À l’origine de cet engrenage, la cellule familiale joue un rôle central. Les deux responsables rappellent que les parents, premiers éducateurs, sont censés transmettre des repères solides. Mais dans bien des foyers, la violence verbale et physique est banalisée. « Les parents ont de plus en plus de mal à gérer les adolescents, et certains finissent même par démissionner de leur rôle », affirme Josian Babet. L’omniprésence du téléphone portable accentue encore ce fossé générationnel, brisant le dialogue. « Il ne s’agit pas de pointer du doigt les parents, souligne Josian Babet. Eux aussi ont besoin d’être soutenus face à ces défis. »

L’école, quant à elle, peine à offrir des perspectives à tous les profils. « L’échec scolaire isole les jeunes, qui se retrouvent à la rue sans diplôme ni perspective », souligne Josian Babet. Ce qui les rend plus vulnérables à la tentation de l’illégalité. Livrés à eux-mêmes, sans projets d’avenir, beaucoup se laissent happer par les pairs et les réseaux criminels qui leur promettent un autre mode de vie. 

« Les jeunes en difficulté sont des cibles faciles pour les groupes aux comportements déviants », constatent Dev Jokhoo et Josian Babet. À cela s’ajoutent les recruteurs aguerris qui exploitent leur fragilité, attirant ces jeunes avec des promesses de réussite rapide, souvent glorifiées sur les réseaux sociaux.

Face à ces trajectoires de rupture, la prison apparaît trop souvent comme la réponse automatique.

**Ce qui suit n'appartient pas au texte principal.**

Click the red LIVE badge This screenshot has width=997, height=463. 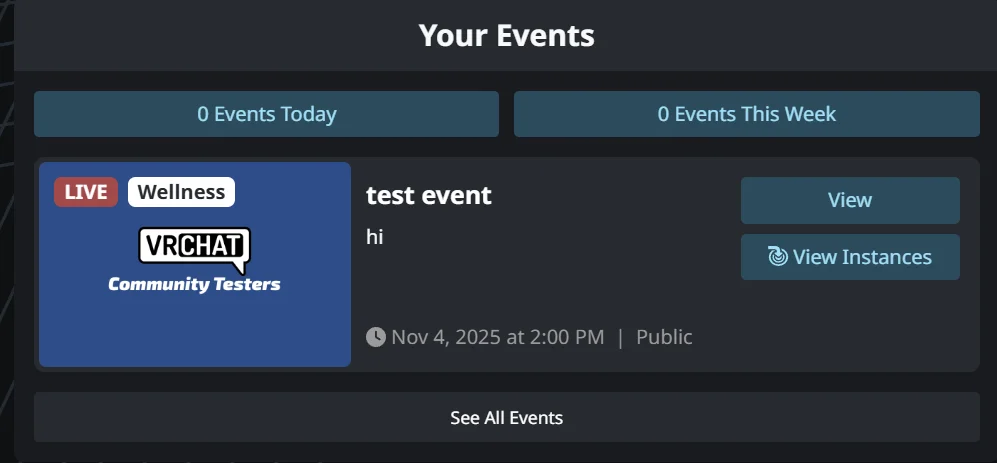[86, 192]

Pourtant, les peines courtes, majoritaires chez les jeunes détenus (souvent moins de six mois), ne suffisent pas à casser ce cycle. « Une peine courte ne permet pas réellement de les réformer », déplore Josian Babet. 

Il plaide pour un changement de cap. « Il est crucial de les engager dans des activités positives – bénévolat, mentorat – plutôt que de les punir systématiquement. » Ce phénomène souligne des problématiques sociales profondes : marginalisation, stigmatisation, exclusion. « Il faut miser sur la prévention, l’accompagnement social, et la réinsertion, tout en investissant dans des politiques éducatives et sociales pour briser ces trajectoires de délinquance », insiste Josian Babet.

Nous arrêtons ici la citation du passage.